=== Provided text ===
[Buddha-l] Article: The Death of the Scientific Buddha
Franz Metcalf
franz at mind2mind.net
Fri Nov 2 14:47:41 MDT 2012
Dan,
You mentioned several established programs studying the brain/meditation/Buddhism/science mashup. In fact Davidson is from UW-Madison and is one of those folks looking into the "wookie stuff" with some actual rigor. In the taped dialogue, he's the one I'll be really listening to. But I agree that we're going to have to wait still more years before enough good studies have been done to give us solid support for conclusions about the origins of altruism, the "god gene," the experience of transcendence, etc. We'll need to continue to be patient, but as brain science--especially imaging--improves, we're going to learn a lot.
You wrote
> Materialists are not so much wrong about a variety of things, as their account is incomplete and reductive.
That's well said. Their problem is not their data, it's confining themselves to methods that can only yield material data and then concluding, for lack of non-material data, that non-materiality doesn't exist. It's my hope that the data we get from better brain imaging (and who knows what else) will help us better address the big question of what could exist that is not material. It could do this by narrowing that gap between "brain" and "mind," between neurophysiological activity and perception/experience. As you say, that is just the sort of evidence good Buddhist scientists (and surely all good Buddhists are scientists) demand.
=== Source material ===
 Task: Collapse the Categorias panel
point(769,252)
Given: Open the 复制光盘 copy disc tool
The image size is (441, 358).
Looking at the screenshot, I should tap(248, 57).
===
__Activity__: Please reproduce the part of the mailing-list post that opens with "[Buddha-l] Article: The" and closes with "learn a lot.", swapping out "taped dialogue" for "recorded dialogue".

__Output below__:
[Buddha-l] Article: The Death of the Scientific Buddha
Franz Metcalf
franz at mind2mind.net
Fri Nov 2 14:47:41 MDT 2012
Dan,
You mentioned several established programs studying the brain/meditation/Buddhism/science mashup. In fact Davidson is from UW-Madison and is one of those folks looking into the "wookie stuff" with some actual rigor. In the recorded dialogue, he's the one I'll be really listening to. But I agree that we're going to have to wait still more years before enough good studies have been done to give us solid support for conclusions about the origins of altruism, the "god gene," the experience of transcendence, etc. We'll need to continue to be patient, but as brain science--especially imaging--improves, we're going to learn a lot.